The European giant was able to keep factories running during a time when many manufacturing plants were forced to close doors, but the fallout from government-imposed measures to fight the virus has severely affected Siemens customers.

Profit fell at all divisions and the Munich-based company now sees a “moderate decline” in revenue for the financial year ending on September 30.

“Our organisation is often stretched to its limits,” chief executive Joe Kaeser said on a call with reporters on Friday.

“The big question is how long the bottom will be there. The answer is we unfortunately don’t know and neither do our customers.”

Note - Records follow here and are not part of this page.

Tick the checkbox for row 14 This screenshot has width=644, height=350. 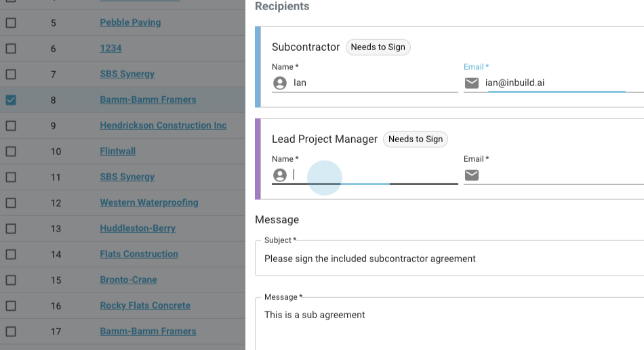[11, 255]
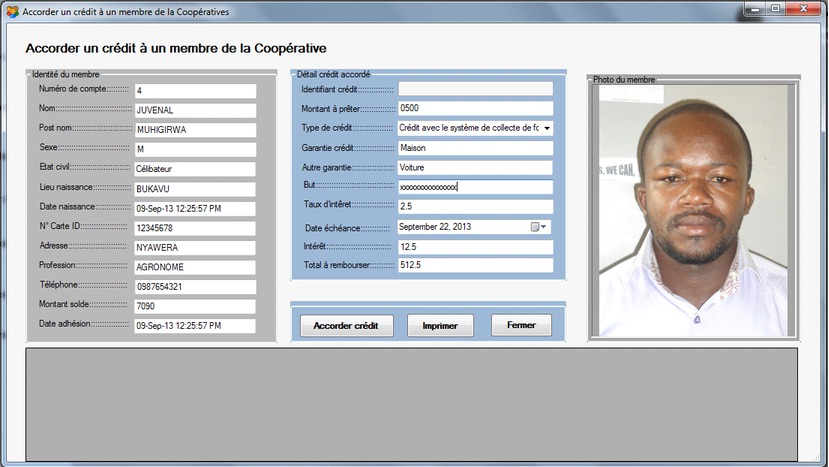
Task: Click inside the But text field
Action: coord(474,187)
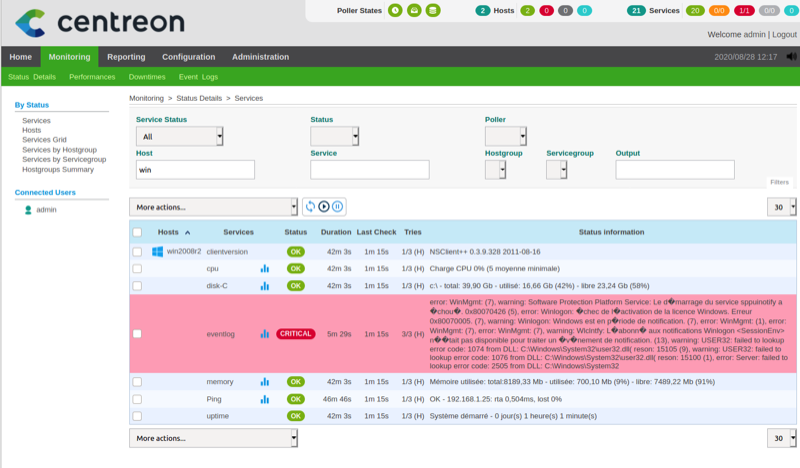Screen dimensions: 800x468
Task: Tick the checkbox for the eventlog row
Action: coord(137,333)
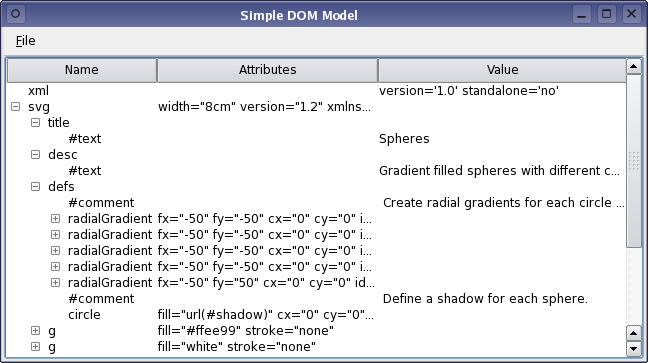The height and width of the screenshot is (363, 648).
Task: Select the #text node under title
Action: (317, 139)
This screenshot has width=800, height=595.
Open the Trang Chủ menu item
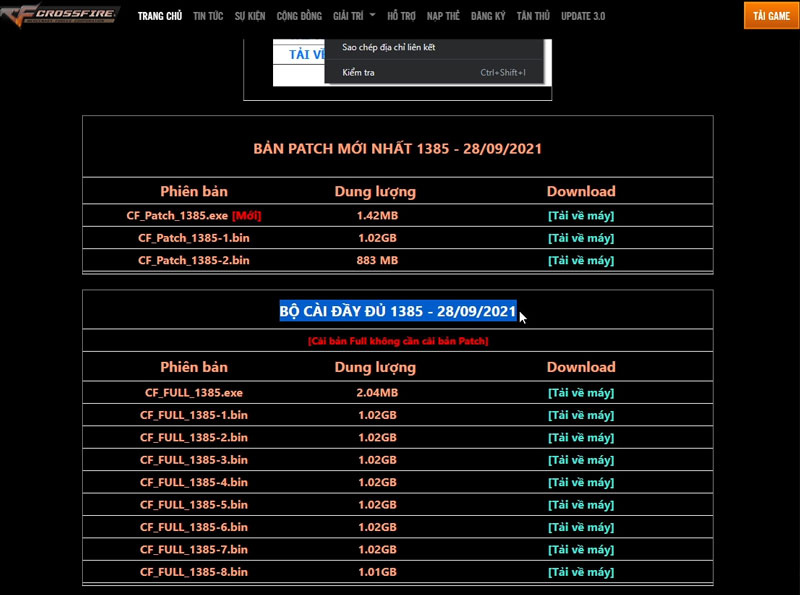pos(159,16)
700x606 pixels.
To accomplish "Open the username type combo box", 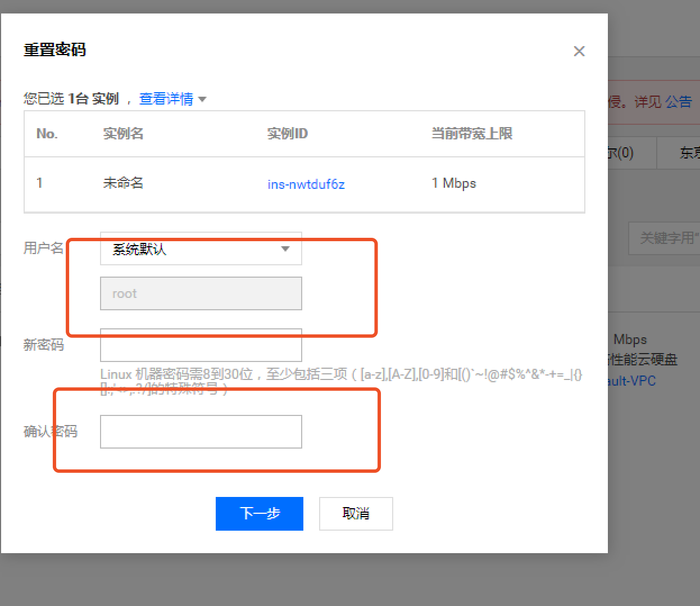I will point(201,248).
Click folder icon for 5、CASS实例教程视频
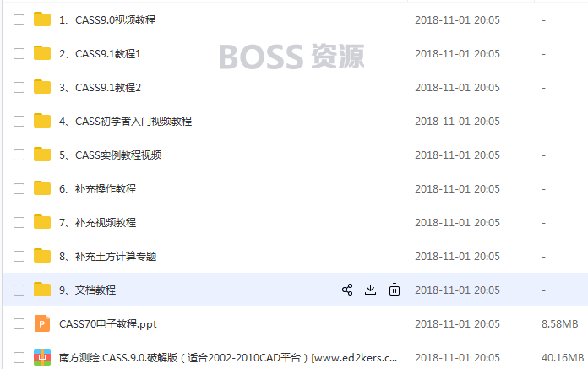The height and width of the screenshot is (369, 588). pyautogui.click(x=42, y=155)
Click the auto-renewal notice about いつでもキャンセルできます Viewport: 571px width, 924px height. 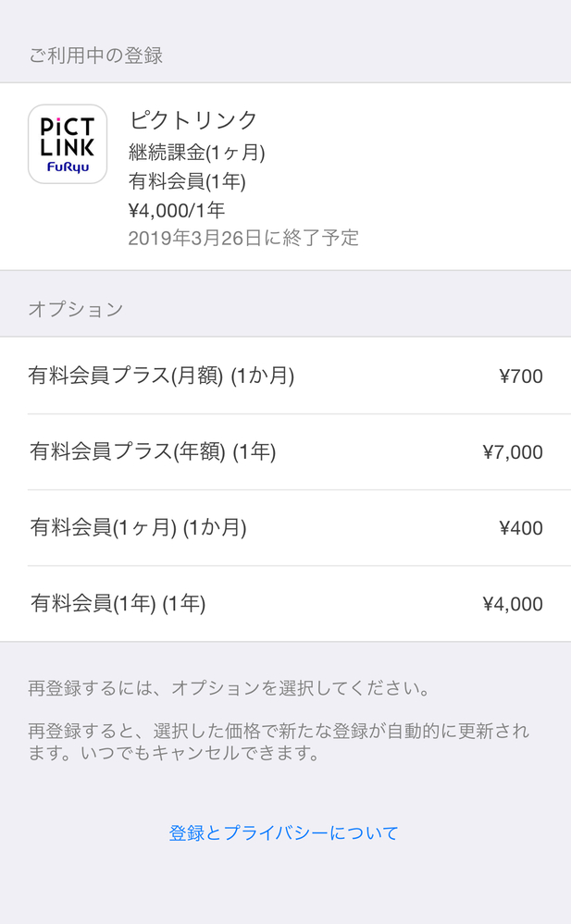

Second quarter profit fell 21 per cent yearly to $634 million (Dh2.3 billion), but this “was better than feared, and also ahead of competitors,” Morgan Stanley analyst Ben Uglow said in a note. “These numbers should be well-received.”

While quarterly revenue held up in part due to the performance of Siemens’ health division, other industrial companies haven’t fared so well.

General Electric announced on Monday it would cut 13,000 jobs from its jet-engine division, adding to reductions the company had announced in March. ABB warned the pandemic could crush a fragile recovery in China, its second-largest market.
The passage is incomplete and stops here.